Sénégal: Débat stérile sur le troisèeme mandat du président Macky Sall - Et si l'on parlait de ce qui est utile au pays !

Le président Macky Sall a, à juste raison et à bon escient, remis à l'heure les pendules de quelques spécialistes de l'art divinatoire qui se sont déjà engagés sur un débat d'un troisième mandat... en 2024. Dans 8 ans !

La position du président de la République est claire, aussi limpide que l'eau de roche. Elle ne souffre d'aucune obscurité ; elle est d'une blancheur de kaolin : il n'est nullement dans la logique de briguer un troisième mandat, s'il est réélu en 2019. C'est là l'engagement public réaffirmé à la face du monde, ce 13 octobre 2017, par le président Macky Sall en présence de son homologue du Burkina-Faso, Roch Marc Christian Kaboré.

Qui plus est, la constitution, depuis longtemps, a réglé la question du nombre de mandats. Le référendum du 20 mars 2016 est venu lever toute équivoque en précisant notamment que «nul ne peut exercer plus de deux mandats successifs». Le reste est débats... et ébats d'écoles et interprétations qui participent à une entreprise de divertissement et de diversion.

Il n'y a donc pas matière à installer de fausses polémiques, rageuses et râleuses, qui font l'aubaine d'une catégorie de gens qui, en dépit de toutes les assurances, de la perception d'un ciel sans nuage, restent abonnés à la météorologie politique de l'apocalypse, celle-là qui ne prédit que marées hautes, orages, tempêtes et vents violents. Le surgissement de ce débat sur le troisième mandat n'est pas innocent au regard du contexte dans lequel il intervient, caractérisé par les voies et moyens de quête d'un dialogue lancé par le président Macky Sall pour pacifier l'espace politique. Il y a assurément certains qui ne veulent ou ne peuvent jamais s'habituer à un fleuve tranquille !

De façon récurrente, des analystes ténébreux et souvent les mêmes, se sont mis à prédire un autre 23 juin 2011, comme s'ils voulaient forcer l'histoire à se répéter encore comme une tragédie. Mais chaque fois, ils se sont confrontés à la face comique de cette quête de répétition de l'histoire. En vérité, ils étalent leur incapacité à donner un sens à leur mission et leur posture d'intellectuels dont la nécessaire dimension critique et l'exigence de faire dans la prospective scientifique ne peut se résumer à produire des buzz médiatiques au lieu de chercher ce qui est avant tout utile au pays.
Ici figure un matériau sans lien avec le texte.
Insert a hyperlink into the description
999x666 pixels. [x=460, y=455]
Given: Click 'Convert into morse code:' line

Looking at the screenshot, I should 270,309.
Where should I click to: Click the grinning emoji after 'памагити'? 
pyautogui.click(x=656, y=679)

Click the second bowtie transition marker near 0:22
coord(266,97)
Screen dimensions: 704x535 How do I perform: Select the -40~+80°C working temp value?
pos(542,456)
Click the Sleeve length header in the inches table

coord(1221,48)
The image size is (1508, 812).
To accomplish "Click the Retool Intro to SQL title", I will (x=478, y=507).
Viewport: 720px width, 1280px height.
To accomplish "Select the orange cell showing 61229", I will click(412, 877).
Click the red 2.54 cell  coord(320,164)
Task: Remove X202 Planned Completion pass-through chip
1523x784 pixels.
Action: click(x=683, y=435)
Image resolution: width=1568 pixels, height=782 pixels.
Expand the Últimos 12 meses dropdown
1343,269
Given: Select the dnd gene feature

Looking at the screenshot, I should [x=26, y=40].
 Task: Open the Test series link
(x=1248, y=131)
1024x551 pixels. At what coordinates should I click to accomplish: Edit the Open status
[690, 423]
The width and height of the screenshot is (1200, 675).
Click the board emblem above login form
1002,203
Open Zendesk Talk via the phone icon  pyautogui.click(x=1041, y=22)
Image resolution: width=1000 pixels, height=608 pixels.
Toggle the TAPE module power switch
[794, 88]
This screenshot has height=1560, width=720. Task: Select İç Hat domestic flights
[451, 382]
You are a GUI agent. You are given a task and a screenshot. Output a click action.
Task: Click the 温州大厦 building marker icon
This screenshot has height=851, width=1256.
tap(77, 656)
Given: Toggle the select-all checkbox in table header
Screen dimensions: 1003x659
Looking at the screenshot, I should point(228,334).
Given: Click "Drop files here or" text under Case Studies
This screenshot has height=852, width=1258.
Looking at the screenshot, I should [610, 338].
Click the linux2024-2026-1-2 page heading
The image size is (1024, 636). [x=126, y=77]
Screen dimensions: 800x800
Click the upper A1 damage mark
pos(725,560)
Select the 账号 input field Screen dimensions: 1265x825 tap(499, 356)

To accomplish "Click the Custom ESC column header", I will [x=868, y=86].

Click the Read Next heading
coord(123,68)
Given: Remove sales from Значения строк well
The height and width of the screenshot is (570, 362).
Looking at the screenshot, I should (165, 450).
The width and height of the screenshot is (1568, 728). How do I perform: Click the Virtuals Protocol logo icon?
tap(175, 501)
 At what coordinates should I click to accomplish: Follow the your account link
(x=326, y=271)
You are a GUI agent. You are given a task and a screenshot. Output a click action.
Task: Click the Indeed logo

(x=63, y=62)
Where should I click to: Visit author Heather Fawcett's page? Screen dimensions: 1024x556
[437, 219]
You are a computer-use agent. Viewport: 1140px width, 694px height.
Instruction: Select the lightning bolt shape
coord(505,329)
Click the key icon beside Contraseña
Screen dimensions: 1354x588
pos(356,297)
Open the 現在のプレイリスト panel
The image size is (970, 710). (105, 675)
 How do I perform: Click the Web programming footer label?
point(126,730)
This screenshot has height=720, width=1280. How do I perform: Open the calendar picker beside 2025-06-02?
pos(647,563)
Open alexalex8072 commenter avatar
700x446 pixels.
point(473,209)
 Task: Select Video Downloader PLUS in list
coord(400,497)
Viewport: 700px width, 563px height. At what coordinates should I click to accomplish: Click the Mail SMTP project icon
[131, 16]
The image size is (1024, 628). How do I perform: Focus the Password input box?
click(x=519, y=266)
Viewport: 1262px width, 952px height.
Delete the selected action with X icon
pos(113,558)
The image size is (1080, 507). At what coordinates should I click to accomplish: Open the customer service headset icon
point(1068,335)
D'ailleurs cette dimension critique, et non criticiste et ce sens de la prospective scientifique qui ne saurait être du charlatanisme, postule le recul nécessaire, la possibilité d'interroger un contexte pour donner du sens à une analyse. Autrement, comme dans ce débat sur un troisième mandat, on est dans les comparaisons approximatives, les ressentis subjectifs mais surtout dans les bruits. Les charivaris. Les tintamarres. Les tohu-bohus. Autrement dans les broutilles et roupies de sansonnet, bien éloignés des vrais enjeux et les pertinentes réponses aux interrogations et au vécu des populations.

Tout cela n'alimente que les lubies des «activores» qui revêtent le manteau d'activiste parce que ça fait mode par les temps qui courent. Ceux qui se nourrissent des débats à certains endroits trop aériens et prétendument doctes s'aventurent très rarement ou en tout cas épisodiquement dans les grandes et productives discussions qui concernent les réformes et les performances économiques, ainsi que les grands progrès sociaux enregistrés par le président Macky Sall depuis 2012.

Et c'est là qu'on attend plus les intellectuels producteurs de sens et les hommes politiques soustraits de toute subjectivité. Ainsi seulement, ils mériteront l'admiration du peuple sénégalais parce qu'ils auront démontré leur capacité à proposer un avenir de paix et de quiétude et non un climat de cercueils et de clous, de violences et d'instabilités.